_INSTRUCTIONS FOR THE TASK_.
Reproduce the records below exactly, with nothing altered.

_RECORD EXTRACTS_.
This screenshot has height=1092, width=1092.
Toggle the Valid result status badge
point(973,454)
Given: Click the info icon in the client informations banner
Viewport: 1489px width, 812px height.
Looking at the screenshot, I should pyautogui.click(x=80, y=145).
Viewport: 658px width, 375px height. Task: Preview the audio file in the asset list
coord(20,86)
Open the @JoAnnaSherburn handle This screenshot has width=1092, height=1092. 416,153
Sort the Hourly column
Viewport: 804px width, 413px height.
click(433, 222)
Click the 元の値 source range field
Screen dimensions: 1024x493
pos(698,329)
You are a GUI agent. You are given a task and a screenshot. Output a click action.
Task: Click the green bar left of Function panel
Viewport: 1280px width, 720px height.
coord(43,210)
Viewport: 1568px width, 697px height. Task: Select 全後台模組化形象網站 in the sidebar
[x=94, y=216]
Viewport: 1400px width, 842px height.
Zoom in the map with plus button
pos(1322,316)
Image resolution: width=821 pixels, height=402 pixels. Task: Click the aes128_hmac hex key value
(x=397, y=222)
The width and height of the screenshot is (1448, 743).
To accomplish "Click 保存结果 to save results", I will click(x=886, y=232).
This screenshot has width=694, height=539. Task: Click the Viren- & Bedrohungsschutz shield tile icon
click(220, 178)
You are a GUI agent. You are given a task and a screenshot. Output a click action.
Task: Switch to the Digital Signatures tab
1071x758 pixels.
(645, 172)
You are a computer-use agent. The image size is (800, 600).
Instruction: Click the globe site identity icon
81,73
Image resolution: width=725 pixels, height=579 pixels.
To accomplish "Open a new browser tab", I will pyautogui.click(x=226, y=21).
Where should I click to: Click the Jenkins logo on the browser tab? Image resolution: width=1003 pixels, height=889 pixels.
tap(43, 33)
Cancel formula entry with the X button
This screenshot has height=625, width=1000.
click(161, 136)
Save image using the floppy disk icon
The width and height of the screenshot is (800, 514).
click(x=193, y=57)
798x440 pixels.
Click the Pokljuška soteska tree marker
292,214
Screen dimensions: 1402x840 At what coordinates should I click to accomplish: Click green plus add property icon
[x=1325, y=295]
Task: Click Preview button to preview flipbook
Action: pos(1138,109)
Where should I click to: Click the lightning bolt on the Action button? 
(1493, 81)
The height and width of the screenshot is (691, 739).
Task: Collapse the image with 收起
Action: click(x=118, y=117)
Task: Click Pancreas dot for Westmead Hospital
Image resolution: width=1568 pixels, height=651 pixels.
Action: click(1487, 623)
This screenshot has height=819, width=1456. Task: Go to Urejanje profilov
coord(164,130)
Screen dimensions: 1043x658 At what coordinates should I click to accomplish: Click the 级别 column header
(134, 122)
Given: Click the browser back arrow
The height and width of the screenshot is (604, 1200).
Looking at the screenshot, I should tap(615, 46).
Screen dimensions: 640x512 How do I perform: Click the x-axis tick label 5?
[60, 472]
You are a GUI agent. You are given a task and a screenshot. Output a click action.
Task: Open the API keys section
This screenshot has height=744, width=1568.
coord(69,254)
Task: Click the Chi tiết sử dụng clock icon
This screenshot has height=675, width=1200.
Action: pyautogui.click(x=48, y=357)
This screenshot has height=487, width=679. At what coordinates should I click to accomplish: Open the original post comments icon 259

_SOLUTION TO THE PROBLEM_.
This screenshot has height=1092, width=1092.
Toggle the Valid result status badge
point(973,454)
Given: Click the info icon in the client informations banner
Viewport: 1489px width, 812px height.
Looking at the screenshot, I should pyautogui.click(x=80, y=145).
Viewport: 658px width, 375px height. Task: Preview the audio file in the asset list
coord(20,86)
Open the @JoAnnaSherburn handle This screenshot has width=1092, height=1092. 416,153
Sort the Hourly column
Viewport: 804px width, 413px height.
click(433, 222)
Click the 元の値 source range field
Screen dimensions: 1024x493
pos(698,329)
You are a GUI agent. You are given a task and a screenshot. Output a click action.
Task: Click the green bar left of Function panel
Viewport: 1280px width, 720px height.
coord(43,210)
Viewport: 1568px width, 697px height. Task: Select 全後台模組化形象網站 in the sidebar
[x=94, y=216]
Viewport: 1400px width, 842px height.
Zoom in the map with plus button
pos(1322,316)
Image resolution: width=821 pixels, height=402 pixels. Task: Click the aes128_hmac hex key value
(x=397, y=222)
The width and height of the screenshot is (1448, 743).
To accomplish "Click 保存结果 to save results", I will click(x=886, y=232).
This screenshot has width=694, height=539. Task: Click the Viren- & Bedrohungsschutz shield tile icon
click(220, 178)
You are a GUI agent. You are given a task and a screenshot. Output a click action.
Task: Switch to the Digital Signatures tab
1071x758 pixels.
(645, 172)
You are a computer-use agent. The image size is (800, 600).
Instruction: Click the globe site identity icon
81,73
Image resolution: width=725 pixels, height=579 pixels.
To accomplish "Open a new browser tab", I will pyautogui.click(x=226, y=21).
Where should I click to: Click the Jenkins logo on the browser tab? Image resolution: width=1003 pixels, height=889 pixels.
tap(43, 33)
Cancel formula entry with the X button
This screenshot has height=625, width=1000.
click(161, 136)
Save image using the floppy disk icon
The width and height of the screenshot is (800, 514).
click(x=193, y=57)
798x440 pixels.
Click the Pokljuška soteska tree marker
292,214
Screen dimensions: 1402x840 At what coordinates should I click to accomplish: Click green plus add property icon
[x=1325, y=295]
Task: Click Preview button to preview flipbook
Action: pos(1138,109)
Where should I click to: Click the lightning bolt on the Action button? 
(1493, 81)
The height and width of the screenshot is (691, 739).
Task: Collapse the image with 收起
Action: click(x=118, y=117)
Task: Click Pancreas dot for Westmead Hospital
Image resolution: width=1568 pixels, height=651 pixels.
Action: click(1487, 623)
This screenshot has height=819, width=1456. Task: Go to Urejanje profilov
coord(164,130)
Screen dimensions: 1043x658 At what coordinates should I click to accomplish: Click the 级别 column header
(134, 122)
Given: Click the browser back arrow
The height and width of the screenshot is (604, 1200).
Looking at the screenshot, I should tap(615, 46).
Screen dimensions: 640x512 How do I perform: Click the x-axis tick label 5?
[60, 472]
You are a GUI agent. You are given a task and a screenshot. Output a click action.
Task: Open the API keys section
This screenshot has height=744, width=1568.
coord(69,254)
Task: Click the Chi tiết sử dụng clock icon
This screenshot has height=675, width=1200.
Action: pyautogui.click(x=48, y=357)
This screenshot has height=487, width=679. At what coordinates should I click to accomplish: Open the original post comments icon 259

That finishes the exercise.